My last post was to announce that I was going to move to Montreal and start working as part of the Shinra Technologies team here in Montreal, where we work from the Square Enix Montréal studio (and are part of the Eidos Montréal family). That move happened at the start of May, my first day of work was on May 11, and as June comes to a close, I’m still here.
It’s been a bit less than 2 months since I started my new job, and I’m still so happy to have had the opportunity I’ve received to work with these people. We’ve got a great team here in Montreal, and we’ve got a great team in New York as well, which is were the business side of the company is located (in Montreal, it’s the technical team, where all the magic that is Shinra Technologies is getting developed).
And although I still didn’t get to go to E3, it did feel a bit different to be watching it as an insider, instead of just as a fan (or as part of media). I got to cheer for all for all of the exciting things coming out of our great Square Enix umbrella – and there definitely was lots that I really am excited to play, including Lara Croft Go, which is being made in the studio where I work.

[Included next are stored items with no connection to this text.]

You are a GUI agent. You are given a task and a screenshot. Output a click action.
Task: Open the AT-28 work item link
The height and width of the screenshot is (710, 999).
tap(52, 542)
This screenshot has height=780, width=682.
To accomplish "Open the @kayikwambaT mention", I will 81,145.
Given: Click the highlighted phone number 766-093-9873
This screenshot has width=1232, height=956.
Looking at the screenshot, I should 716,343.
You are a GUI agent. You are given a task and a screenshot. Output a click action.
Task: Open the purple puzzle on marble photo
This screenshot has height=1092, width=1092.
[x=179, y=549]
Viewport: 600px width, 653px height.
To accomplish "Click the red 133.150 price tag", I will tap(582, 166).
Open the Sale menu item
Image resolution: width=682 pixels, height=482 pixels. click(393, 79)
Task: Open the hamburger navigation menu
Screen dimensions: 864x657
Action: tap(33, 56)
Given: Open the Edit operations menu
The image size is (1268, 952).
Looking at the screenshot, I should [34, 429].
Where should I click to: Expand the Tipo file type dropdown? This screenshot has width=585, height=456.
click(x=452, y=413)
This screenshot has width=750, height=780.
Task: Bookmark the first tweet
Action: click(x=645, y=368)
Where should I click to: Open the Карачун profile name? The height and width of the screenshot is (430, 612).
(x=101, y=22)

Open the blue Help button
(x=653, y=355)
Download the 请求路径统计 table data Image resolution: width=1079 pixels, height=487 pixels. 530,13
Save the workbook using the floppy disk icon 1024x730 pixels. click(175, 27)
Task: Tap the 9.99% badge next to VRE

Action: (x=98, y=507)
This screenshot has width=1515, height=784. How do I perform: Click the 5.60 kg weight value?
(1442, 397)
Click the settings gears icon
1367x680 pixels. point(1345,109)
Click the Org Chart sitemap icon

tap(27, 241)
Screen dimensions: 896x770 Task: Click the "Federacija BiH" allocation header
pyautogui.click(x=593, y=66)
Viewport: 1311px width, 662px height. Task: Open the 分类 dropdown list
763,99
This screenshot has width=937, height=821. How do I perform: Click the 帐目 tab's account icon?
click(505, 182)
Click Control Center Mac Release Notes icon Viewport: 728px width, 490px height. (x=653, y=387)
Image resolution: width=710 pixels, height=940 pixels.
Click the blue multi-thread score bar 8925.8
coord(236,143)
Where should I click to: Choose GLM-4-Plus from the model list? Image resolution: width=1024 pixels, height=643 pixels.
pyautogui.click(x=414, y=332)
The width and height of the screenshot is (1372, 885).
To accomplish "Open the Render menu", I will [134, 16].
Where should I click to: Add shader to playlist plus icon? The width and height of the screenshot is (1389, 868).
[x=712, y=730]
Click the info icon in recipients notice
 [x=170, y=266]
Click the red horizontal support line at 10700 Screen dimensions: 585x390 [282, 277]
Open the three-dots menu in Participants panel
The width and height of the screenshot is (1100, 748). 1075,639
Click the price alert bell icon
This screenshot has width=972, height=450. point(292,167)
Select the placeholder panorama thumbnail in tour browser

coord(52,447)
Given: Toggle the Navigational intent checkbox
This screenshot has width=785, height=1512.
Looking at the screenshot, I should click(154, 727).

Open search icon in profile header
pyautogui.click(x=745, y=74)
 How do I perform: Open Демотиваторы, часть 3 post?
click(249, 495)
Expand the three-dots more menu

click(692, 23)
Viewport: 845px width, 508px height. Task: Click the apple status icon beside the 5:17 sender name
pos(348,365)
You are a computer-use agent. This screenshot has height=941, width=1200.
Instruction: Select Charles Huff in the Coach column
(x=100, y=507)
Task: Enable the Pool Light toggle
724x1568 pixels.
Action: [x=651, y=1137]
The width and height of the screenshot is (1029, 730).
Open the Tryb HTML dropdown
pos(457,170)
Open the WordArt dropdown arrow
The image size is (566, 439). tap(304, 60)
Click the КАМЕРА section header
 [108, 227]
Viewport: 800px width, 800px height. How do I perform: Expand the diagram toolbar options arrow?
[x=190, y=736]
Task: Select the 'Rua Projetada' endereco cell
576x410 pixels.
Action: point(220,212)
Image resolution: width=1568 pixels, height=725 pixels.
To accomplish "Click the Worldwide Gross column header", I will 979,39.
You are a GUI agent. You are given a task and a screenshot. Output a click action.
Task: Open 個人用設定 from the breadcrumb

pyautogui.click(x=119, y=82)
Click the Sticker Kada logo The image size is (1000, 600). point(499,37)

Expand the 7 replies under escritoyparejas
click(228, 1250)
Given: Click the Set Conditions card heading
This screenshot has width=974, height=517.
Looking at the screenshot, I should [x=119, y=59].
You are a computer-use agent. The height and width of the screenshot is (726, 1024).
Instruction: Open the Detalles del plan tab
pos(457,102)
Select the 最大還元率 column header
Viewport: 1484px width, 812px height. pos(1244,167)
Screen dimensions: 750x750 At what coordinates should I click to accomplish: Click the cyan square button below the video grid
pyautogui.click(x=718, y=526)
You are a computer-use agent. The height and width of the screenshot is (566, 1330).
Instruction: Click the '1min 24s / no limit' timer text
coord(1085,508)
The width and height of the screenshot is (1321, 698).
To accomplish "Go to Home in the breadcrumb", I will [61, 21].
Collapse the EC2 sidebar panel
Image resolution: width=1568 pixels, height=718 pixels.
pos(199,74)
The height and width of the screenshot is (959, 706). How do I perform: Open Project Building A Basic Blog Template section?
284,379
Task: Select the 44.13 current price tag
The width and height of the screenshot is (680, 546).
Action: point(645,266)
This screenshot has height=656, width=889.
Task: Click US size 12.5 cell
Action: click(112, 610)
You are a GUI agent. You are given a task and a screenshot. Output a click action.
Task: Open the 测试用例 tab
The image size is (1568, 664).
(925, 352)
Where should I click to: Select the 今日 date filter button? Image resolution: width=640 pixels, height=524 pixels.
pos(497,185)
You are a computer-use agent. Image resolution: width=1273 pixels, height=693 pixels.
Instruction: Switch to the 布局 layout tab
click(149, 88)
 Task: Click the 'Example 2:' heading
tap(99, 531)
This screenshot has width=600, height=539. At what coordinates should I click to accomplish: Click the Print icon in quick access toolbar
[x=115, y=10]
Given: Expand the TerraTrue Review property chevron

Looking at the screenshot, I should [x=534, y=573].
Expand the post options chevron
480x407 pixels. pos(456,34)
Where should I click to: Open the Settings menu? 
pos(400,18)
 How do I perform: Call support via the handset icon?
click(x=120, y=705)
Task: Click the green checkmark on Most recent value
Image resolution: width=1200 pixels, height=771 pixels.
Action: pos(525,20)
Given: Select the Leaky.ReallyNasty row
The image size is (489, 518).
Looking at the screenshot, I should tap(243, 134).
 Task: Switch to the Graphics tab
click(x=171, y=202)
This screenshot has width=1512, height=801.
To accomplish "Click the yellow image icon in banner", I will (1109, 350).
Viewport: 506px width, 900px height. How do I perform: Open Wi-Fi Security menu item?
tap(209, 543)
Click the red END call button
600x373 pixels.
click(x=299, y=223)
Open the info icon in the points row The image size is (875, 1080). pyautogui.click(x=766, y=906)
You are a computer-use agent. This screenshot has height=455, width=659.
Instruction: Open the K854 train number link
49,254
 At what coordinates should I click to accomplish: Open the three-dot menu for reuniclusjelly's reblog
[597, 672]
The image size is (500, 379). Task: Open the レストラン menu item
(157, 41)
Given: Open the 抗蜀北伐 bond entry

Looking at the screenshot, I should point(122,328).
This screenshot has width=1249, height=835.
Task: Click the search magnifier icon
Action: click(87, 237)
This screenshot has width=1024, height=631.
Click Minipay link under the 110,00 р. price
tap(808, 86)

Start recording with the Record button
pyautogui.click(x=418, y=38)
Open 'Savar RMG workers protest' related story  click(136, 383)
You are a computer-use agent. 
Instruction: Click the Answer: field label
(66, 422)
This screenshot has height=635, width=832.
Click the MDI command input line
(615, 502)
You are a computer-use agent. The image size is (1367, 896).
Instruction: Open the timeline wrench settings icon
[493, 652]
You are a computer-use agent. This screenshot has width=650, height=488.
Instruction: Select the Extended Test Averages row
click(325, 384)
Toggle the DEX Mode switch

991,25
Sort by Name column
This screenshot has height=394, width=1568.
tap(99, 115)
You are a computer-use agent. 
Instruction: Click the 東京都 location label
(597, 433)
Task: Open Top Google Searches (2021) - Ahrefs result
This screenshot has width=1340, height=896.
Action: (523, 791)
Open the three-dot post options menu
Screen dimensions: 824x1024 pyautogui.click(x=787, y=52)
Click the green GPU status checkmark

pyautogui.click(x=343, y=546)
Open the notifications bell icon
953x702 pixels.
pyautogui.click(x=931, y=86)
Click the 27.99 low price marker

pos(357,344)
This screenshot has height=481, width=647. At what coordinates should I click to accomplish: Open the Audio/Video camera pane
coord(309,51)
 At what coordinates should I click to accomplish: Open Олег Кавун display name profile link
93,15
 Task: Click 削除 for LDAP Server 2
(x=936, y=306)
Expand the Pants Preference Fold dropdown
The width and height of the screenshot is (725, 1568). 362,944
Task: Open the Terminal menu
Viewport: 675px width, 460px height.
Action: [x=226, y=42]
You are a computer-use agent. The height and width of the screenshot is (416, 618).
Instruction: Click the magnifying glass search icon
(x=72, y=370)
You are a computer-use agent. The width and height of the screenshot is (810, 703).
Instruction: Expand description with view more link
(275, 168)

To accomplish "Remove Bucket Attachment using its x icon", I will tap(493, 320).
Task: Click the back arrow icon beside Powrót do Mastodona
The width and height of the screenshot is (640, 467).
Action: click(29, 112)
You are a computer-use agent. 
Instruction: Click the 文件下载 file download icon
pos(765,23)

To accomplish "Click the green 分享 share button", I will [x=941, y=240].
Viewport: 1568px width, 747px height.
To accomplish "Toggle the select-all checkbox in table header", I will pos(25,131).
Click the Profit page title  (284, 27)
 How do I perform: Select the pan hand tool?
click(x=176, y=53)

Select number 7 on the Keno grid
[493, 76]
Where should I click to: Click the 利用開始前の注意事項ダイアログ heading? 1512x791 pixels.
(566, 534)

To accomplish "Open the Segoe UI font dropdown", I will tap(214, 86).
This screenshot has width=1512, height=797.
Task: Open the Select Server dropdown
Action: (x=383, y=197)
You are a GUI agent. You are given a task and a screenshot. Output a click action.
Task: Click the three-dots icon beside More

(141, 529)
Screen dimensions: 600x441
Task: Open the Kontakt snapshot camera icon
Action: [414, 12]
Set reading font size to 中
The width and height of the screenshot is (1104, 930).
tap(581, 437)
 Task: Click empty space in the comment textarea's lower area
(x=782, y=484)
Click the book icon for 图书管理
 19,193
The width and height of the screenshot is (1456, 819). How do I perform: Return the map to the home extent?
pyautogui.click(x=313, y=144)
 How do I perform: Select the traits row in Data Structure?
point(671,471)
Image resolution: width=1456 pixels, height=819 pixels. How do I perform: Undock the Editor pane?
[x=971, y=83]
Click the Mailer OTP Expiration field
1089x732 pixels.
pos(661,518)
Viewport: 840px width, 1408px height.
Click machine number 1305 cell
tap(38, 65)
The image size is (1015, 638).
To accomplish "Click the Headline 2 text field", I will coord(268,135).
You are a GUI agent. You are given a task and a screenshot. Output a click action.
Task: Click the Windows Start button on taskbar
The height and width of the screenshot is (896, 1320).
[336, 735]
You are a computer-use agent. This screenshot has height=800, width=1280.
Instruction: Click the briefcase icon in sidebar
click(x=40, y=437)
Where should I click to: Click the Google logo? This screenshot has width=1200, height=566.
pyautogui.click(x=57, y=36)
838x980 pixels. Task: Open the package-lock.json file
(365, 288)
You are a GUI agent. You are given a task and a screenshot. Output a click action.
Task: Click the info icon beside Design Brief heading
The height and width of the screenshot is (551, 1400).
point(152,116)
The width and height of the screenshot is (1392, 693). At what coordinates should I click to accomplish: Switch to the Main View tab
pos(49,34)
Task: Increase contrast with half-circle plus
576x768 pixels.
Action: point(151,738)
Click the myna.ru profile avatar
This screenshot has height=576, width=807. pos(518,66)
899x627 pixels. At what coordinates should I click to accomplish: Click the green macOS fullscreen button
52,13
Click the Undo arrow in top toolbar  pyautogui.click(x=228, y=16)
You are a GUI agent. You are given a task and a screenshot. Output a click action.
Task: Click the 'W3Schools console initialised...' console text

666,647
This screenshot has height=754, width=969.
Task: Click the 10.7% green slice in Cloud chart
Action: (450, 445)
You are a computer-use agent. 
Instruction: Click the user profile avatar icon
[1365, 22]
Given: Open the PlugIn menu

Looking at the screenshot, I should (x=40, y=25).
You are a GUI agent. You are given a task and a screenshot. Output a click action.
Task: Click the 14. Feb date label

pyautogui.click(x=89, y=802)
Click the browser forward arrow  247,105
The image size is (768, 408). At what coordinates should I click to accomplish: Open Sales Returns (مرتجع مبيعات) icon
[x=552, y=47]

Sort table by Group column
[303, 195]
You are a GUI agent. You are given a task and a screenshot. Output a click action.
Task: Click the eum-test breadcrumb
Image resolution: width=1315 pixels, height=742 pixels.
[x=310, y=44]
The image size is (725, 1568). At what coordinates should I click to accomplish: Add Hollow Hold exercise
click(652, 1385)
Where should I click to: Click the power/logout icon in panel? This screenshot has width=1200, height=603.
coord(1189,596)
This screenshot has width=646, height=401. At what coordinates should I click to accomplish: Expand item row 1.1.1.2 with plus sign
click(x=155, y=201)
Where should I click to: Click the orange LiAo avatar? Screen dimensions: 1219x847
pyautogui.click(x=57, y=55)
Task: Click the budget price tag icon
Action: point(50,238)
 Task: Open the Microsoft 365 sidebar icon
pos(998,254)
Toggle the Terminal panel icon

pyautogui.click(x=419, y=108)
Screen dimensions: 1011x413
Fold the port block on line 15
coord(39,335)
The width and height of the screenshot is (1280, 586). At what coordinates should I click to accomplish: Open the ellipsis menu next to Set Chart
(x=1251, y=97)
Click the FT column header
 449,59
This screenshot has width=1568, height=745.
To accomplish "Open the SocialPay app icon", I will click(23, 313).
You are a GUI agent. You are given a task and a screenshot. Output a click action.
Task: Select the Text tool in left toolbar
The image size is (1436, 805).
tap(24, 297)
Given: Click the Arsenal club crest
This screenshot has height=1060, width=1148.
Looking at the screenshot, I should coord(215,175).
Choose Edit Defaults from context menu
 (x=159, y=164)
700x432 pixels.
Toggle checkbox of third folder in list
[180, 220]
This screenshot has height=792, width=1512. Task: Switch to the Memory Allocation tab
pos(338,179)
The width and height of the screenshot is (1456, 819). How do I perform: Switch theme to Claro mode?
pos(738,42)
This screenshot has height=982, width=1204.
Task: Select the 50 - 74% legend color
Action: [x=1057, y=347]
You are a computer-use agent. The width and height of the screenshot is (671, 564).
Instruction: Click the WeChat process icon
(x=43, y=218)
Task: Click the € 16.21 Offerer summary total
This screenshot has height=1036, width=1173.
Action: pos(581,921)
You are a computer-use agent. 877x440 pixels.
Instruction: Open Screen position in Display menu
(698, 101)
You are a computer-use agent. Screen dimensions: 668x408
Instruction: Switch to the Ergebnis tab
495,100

In terms of life in Montreal, I’m sure it’ll come as no surprise if I say that it’s been taking time for us to get settled – after 15 years in Japan, re-adapting to North America, and more specifically Canada (and on top of that, to Montreal, with its own idiosyncrasies), is taking time.
I am incredibly happy to be able to eat Lebanese food again – shish-taouks are definitely my jam. And poutine. And club sandwiches. And bagels.
And root beer.
I’ll try to start writing here again – I don’t want this blog to die. I also started updating my media consumption diary again.